2019 IndyCar Review: Fernando Alonso and the Indianapolis 500 disaster
The 2019 NTT IndyCar Series witnessed a stunning year of highs and lows for everyone involved over the course of 17 races, Motorsport Week reflects on some of the key moments which encapsulated the gripping season...
At the first attempt of racing at the world-famous Indianapolis 500 in 2017, Double Formula 1 World Champion Fernando Alonso made his first appearance at the Brickyard in order to become the second person in history to win Motorsport's unofficial 'Triple Crown' after the great Graham Hill.
McLaren originally teamed up with the emerging powerhouse of Andretti Autosport and it was a stunning debut from the Spaniard, qualifying fifth and running with the leaders for the majority of the race to boot, even leading 27 of the 200 laps. However, with just 21 laps to go in ironic fashion his Honda engine failed.
Two years later McLaren attempted to make a return to the Speedway on their own with the help of the British-based Carlin outfit, which also races in the series. It all appeared to be going smoothly in practice until Alonso made a mistake in Turn 3 and crashed his primary car.
After losing a whole afternoon's worth of running because of rain and then further track time the following day as the car took longer to prepare than expected, it was a race against time to prepare for qualifying.
On the first day of qualifying, it was immensely tight. It looked as if the Spaniard scraped into the automatic 30 places, but would be forced into the last row shootout on Bump Day by Pippa Mann by just a mere 0.020mph.
Having done some asking around overnight, it was hinted that McLaren had been handed a setup sheet from a rival team in order to facilitate their bid to get into the race. However, it was not to be.
As Kyle Kaiser crossed the line to secure the final spot on the grid, his Juncos Racing team erupted in sheer jubilation at the achievement of making it into the Indy 500. Alonso begrudgingly made his post-session interviews short and swiftly left the circuit to ponder the shambles of what the previous few days had entailed.
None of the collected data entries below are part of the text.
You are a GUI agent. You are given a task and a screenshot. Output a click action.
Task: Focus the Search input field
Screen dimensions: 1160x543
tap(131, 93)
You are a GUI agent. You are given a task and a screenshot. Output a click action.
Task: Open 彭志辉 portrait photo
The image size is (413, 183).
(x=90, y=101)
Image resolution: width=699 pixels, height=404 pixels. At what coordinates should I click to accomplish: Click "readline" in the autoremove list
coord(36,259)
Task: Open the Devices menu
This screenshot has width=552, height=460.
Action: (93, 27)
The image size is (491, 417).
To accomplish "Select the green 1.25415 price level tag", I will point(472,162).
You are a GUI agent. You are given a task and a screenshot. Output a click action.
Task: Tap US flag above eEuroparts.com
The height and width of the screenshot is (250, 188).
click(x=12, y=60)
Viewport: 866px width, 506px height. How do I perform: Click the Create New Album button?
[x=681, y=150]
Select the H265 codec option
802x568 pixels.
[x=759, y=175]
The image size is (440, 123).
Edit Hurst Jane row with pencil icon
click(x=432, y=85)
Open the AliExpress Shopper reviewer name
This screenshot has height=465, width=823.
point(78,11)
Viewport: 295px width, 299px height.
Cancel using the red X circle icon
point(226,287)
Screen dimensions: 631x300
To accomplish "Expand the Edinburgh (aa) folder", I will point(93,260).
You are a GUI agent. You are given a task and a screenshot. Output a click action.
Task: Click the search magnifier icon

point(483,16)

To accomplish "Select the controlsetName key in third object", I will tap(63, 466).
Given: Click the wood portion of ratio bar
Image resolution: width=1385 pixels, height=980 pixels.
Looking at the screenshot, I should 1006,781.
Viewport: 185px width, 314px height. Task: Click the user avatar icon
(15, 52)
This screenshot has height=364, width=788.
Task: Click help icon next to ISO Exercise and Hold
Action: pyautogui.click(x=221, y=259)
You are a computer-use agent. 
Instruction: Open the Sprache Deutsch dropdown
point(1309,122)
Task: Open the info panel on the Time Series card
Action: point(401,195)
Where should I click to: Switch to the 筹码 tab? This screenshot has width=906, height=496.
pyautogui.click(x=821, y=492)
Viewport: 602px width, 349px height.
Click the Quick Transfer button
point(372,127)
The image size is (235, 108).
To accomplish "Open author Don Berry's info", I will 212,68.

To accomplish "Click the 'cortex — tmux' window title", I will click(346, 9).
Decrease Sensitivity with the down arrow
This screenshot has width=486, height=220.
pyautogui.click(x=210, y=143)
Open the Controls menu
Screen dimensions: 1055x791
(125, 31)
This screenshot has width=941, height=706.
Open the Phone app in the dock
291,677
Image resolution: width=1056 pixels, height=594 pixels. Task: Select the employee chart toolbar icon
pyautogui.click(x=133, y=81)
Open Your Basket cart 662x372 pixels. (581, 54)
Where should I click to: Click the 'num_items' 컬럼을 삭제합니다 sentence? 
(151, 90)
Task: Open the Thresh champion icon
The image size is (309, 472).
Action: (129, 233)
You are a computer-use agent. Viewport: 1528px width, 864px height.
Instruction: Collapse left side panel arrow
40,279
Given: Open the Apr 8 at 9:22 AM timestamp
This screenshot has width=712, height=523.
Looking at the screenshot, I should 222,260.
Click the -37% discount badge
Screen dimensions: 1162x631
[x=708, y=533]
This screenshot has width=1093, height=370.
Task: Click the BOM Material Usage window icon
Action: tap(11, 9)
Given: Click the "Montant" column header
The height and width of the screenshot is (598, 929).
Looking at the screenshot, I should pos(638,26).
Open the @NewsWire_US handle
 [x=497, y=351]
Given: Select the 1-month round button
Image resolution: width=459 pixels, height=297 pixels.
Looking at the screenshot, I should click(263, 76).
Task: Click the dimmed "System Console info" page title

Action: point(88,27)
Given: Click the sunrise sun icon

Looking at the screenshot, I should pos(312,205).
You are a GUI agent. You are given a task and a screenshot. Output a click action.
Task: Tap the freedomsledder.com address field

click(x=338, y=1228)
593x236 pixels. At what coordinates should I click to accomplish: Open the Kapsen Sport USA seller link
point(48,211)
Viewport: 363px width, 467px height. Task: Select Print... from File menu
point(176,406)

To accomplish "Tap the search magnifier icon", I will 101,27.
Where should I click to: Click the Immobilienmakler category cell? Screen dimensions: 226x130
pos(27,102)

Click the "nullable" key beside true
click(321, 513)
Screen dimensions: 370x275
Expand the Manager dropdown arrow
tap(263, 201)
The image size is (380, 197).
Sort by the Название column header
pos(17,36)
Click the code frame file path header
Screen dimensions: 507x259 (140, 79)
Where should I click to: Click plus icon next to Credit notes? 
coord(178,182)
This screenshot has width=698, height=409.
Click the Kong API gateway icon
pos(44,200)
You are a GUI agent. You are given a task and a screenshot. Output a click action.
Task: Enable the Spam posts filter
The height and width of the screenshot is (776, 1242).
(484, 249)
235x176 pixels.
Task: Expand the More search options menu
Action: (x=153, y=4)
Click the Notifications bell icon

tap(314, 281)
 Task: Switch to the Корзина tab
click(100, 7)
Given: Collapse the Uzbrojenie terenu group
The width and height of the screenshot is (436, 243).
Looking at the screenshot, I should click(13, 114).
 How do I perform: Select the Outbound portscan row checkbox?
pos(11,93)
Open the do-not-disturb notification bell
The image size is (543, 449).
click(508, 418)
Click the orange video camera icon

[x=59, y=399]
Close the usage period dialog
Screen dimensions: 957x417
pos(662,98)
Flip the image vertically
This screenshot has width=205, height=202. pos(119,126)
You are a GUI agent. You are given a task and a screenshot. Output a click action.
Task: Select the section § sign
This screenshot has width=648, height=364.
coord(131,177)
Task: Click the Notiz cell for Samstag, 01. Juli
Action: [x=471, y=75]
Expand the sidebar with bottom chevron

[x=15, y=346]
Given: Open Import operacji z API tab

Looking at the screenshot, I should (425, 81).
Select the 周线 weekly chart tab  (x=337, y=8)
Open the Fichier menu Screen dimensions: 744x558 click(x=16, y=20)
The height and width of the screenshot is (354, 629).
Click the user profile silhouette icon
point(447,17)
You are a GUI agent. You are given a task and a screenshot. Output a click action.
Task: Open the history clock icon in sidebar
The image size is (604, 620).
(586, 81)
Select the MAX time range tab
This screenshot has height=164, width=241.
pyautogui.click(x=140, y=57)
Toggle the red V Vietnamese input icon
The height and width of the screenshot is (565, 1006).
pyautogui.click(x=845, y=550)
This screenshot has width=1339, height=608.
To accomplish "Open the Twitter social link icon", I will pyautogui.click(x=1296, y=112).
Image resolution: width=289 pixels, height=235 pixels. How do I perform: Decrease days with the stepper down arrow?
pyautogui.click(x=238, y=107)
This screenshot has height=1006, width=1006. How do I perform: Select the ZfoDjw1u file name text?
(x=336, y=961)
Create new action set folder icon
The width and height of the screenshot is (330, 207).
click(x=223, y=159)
In the fallout of the failed project, McLaren CEO Zak Brown revealed a lengthy catalogue of errors which resulted in their failure, which are briefly as follows:
- Brown had to personally acquire a steering wheel from Cosworth after failing to make their own in time.
- The Carlin prepared car was painted the wrong shade of orange and spent a month in the garage just 30mins from the Speedway.
- Electrical issues which caused a mechanic to be removed from the team.
- In qualifying, a tyre puncture was not detected due to incorrect tyre sensors fitted.
- Acquired new setup for Sunday's shootout, but were put on the car in wrong units of measure.
- Incorrect gear ratio setup which left the car 1.5mph short.
After the litany of errors, Bob Fernley swiftly lost his position as team president and the future of McLaren's time at Indianapolis was once again under the microscope. However, McLaren have since gone into partnership with the Arrow Schmidt Peterson Motorsports outfit to create Arrow McLaren Racing SP going forward.
Alonso has also reiterated he wishes to pursue his continued dream of succeeding at Indianapolis and securing the triple crown. But will it be with McLaren in 2020? Time will tell.